Cash Flow Highlights

The table below presents cash flow highlights during the respective periods:

 

      Three months ended
September 30,
    Nine months ended
September 30,
 

(in thousands of U.S.$)

   2009     2008     2009     2008  

Cash and cash equivalents, beginning of period

   $ 50,658      $ 62,915      $ 38,952      $ 91,326   

Cash provided by (used in) operating activities

     2,953        (1,599     22,824        (20,028

Cash used in investing activities

     (1,901     (650     (7,038     (9,631

Cash used in financing activities

     (216     (2,170     (3,192     (3,670

Effect of exchange rate changes on cash

     (36     (1,545     (88     (1,046
                                

Net (decrease) increase in cash and cash equivalents

     800        (5,964     12,506        (34,375

Cash and cash equivalents, end of period

   $ 51,458      $ 56,951      $ 51,458      $ 56,951   
                                

Cash Flows from Operating Activities

Cash provided by operating activities for the three month period ended September 30, 2009 was $3.0 million, compared to cash used in operating activities of $1.6 million for the same period in 2008. The increase in cash provided by operating activities of $4.6 million was due primarily to reduced research and development and selling, general and administrative costs, offset by a reduction of royalty revenue and a $1.7 million reduction in working capital changes. Working capital changes during the three month period ended September 30, 2009 included net cash outflows from accounts payable and accrued liabilities of $5.3 million due to payments made during the period and net cash inflows of $4.7 million from accrued interest payable due to the timing of interest payments on our 7.75% Senior Subordinated Notes due 2014 (the “Subordinated Notes”) and Floating Rate Notes.

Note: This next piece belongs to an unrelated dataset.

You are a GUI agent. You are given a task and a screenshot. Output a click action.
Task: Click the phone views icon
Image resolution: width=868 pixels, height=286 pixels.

Cash provided by operating activities for the nine months ended September 30, 2009 was $22.8 million, compared to cash used in operating activities of $20.0 million for the same period in 2008. The increase in cash provided by operating activities of $42.8 million was due primarily to the one-time cash payment of $25.0 million received from Baxter in the first quarter of 2009, a lower net loss for the reasons discussed above and a $6.0 million improvement in working capital changes. Working capital changes during the nine month period ended September 30, 2009 included net cash outflows from accounts receivable of $2.6 million due to sales growth of Quill SRS as well as sales of the Option IVC Filter during the third quarter, net cash outflows from accounts payable and accrued liabilities of $6.8 million due to payments made during the period, net cash outflows of $0.8 million for income taxes payable, net cash inflows of $6.5 million from prepaid expenses and other assets due to non-cash tax expense and net cash inflows of $4.3 million from accrued interest payable due to the timing of interest payments on our Subordinated Notes and Floating Rate Notes.

Cash Flows from Investing Activities

Net cash used in investing activities for the three month period ended September 30, 2009 was $1.9 million compared to net cash used of $0.7 million for the same quarter in 2008. For the three months ended September 30, 2009, the net cash used in investing activities was related to capital expenditures during the period, including $0.6 million related to the expansion of our Puerto Rico manufacturing facility. For the three month period ended September 30, 2008, net cash used in investing activities was primarily for capital expenditures of $1.4 million primarily related to the expansion of our Puerto Rico manufacturing facility offset by $0.6 million of proceeds on the sales of certain long-term investments.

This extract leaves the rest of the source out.